BEGIN Dataset records
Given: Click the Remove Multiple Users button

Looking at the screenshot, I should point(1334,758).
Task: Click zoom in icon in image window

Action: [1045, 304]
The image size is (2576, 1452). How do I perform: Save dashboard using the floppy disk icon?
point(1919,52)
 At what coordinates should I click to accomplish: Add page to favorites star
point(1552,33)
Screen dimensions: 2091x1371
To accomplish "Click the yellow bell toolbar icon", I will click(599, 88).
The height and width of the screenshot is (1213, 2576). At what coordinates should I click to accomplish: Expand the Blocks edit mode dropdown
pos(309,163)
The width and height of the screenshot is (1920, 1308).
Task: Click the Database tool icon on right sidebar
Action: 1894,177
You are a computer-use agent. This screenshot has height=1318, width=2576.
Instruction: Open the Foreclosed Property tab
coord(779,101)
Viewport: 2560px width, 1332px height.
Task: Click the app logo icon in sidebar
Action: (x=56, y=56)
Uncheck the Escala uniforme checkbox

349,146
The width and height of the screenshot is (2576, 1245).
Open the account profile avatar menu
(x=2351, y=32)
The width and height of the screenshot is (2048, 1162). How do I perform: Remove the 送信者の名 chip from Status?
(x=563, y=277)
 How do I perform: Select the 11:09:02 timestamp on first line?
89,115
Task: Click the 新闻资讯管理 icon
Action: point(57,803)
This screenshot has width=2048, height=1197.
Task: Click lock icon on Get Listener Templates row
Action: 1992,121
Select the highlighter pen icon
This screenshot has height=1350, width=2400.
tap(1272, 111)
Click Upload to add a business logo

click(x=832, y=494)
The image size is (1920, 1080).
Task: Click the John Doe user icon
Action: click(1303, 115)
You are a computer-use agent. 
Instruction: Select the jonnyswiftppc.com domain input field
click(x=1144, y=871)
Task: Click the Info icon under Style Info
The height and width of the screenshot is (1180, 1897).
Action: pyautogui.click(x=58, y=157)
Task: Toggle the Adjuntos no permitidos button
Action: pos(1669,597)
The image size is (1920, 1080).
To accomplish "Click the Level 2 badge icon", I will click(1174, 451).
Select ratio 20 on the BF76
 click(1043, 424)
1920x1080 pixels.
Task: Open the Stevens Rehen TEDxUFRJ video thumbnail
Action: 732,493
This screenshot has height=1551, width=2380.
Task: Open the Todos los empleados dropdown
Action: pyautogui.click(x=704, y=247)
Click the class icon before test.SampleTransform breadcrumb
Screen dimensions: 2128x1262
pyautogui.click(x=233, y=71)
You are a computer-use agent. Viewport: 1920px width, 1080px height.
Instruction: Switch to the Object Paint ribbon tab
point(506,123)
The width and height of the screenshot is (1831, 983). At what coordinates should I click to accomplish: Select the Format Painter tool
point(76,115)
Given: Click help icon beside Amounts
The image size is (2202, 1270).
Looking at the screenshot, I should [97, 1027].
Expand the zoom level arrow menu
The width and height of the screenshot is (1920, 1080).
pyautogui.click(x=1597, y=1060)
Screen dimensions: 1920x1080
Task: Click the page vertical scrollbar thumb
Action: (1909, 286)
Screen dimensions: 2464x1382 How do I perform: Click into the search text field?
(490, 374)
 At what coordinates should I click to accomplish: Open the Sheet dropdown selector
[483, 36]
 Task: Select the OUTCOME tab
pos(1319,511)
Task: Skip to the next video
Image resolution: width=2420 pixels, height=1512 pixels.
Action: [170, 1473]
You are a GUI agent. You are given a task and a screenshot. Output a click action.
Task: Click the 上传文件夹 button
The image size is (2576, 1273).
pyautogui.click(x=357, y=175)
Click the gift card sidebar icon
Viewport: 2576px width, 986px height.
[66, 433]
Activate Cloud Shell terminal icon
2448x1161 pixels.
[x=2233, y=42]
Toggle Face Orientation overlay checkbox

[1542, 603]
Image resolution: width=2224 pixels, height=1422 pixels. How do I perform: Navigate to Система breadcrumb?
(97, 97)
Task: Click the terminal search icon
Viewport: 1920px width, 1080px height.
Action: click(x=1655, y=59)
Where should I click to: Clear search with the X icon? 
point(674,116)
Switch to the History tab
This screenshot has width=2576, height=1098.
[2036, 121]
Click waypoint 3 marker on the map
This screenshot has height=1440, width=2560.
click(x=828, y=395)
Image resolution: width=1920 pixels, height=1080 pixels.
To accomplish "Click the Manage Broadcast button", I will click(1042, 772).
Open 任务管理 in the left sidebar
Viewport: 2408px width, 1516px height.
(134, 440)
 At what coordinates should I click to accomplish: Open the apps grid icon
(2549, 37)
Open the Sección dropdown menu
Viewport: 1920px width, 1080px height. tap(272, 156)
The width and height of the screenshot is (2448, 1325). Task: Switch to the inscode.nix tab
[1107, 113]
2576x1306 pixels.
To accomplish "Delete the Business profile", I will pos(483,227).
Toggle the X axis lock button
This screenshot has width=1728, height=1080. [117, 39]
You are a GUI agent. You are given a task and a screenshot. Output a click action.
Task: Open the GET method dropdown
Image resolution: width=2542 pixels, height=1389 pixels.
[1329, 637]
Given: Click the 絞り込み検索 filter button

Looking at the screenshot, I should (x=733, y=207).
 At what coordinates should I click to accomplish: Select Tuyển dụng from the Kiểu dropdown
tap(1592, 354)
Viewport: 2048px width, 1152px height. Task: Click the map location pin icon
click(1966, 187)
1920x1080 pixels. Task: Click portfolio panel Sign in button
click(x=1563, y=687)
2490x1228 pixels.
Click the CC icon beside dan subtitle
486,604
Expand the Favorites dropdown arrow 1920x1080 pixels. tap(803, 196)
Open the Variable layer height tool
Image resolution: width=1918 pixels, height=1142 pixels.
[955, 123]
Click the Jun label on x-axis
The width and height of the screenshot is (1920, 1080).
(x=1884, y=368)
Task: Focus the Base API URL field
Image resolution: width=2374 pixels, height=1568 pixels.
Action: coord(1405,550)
END Dataset records
_What to produce_
From the records above, transcribe without alteration every line from the one with "Screen dimensions: 2128x1262" to the one with "Given: Click help icon beside Amounts", inclusive.

_Answer space_
Screen dimensions: 2128x1262
pyautogui.click(x=233, y=71)
You are a computer-use agent. Viewport: 1920px width, 1080px height.
Instruction: Switch to the Object Paint ribbon tab
point(506,123)
The width and height of the screenshot is (1831, 983). At what coordinates should I click to accomplish: Select the Format Painter tool
point(76,115)
Given: Click help icon beside Amounts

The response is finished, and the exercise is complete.